Round one goes to retired state worker who sued Treasurer over Energy Discrimination Elimination Act


An Oklahoma County Judge has ruled against dismissing a lawsuit against Oklahoma State Treasurer Todd Russ over his enforcement of the state’s controversial Energy Discrimination Elimination Act of 2022.

District Judge Sheila Stinson denied the Treasurer’s request to dismiss the lawsuit filed last fall (CV-2023-3021) by Don Keenan, a former President of the Oklahoma Public Employees Association.

“Defendant’s motion to dismiss is denied,” wrote the Judge in her Feb. 27, 2024 ruling.

She rejected the Treasurer’s arguments that the suit by the retired state worker should be dismissed because he did not have legal standing and was not harmed by enforcement of the act created to prevent financial discrimination against Oklahoma’s oil and gas industry.

Keenan filed the suit on behalf of the OPEA after the Treasurer enforced the act and banned several firms from handling state pensions and retirement systems.

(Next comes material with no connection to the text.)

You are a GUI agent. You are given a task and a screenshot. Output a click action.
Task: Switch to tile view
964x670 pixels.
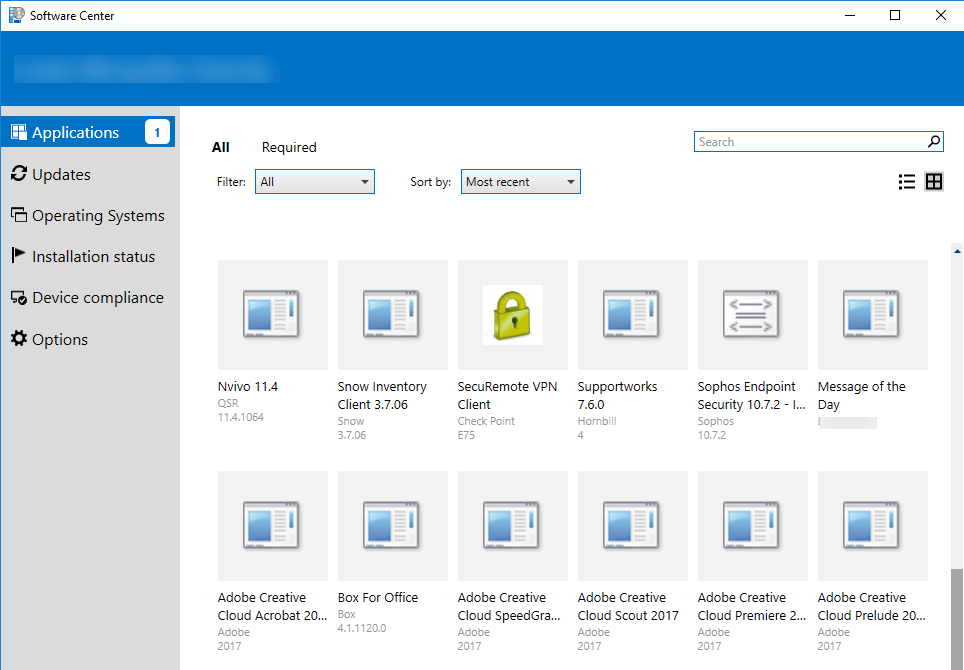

But Treasurer Russ maintained Keenan was not harmed by enforcement of the act and still receied a “fixed payment each month, and the payments do not fluctuate with the value of the plan or because of the plan fudicuaries’ good or bad investment decisions.”

In his suit, Keenan contended the Treasurer was in essence “using pension funds for political warfare.” He also claimed the law was unconstitutional because it violates the state’s prohibition of special laws.

Earlier this week, the Act was also targeted by the Oklahoma Rural Association which cited a study by a University of Central Oklahoma professor who claimed the Act was harming the state economically. As OK Energy Today reported, the ORA noted that cities and towns across the state had $185 million in additional expenses because of the Act.

“It is clear that the EDEA has caused an unnecessary increase in municipal borrowing rates, increasing costs, harming taxpayers, and resulting in municipalities paying more for less or canceling projects altogether. These unintended consequences are causing significant harm to Oklahoma communities and our economy,” said study author Dr. Travis Roach.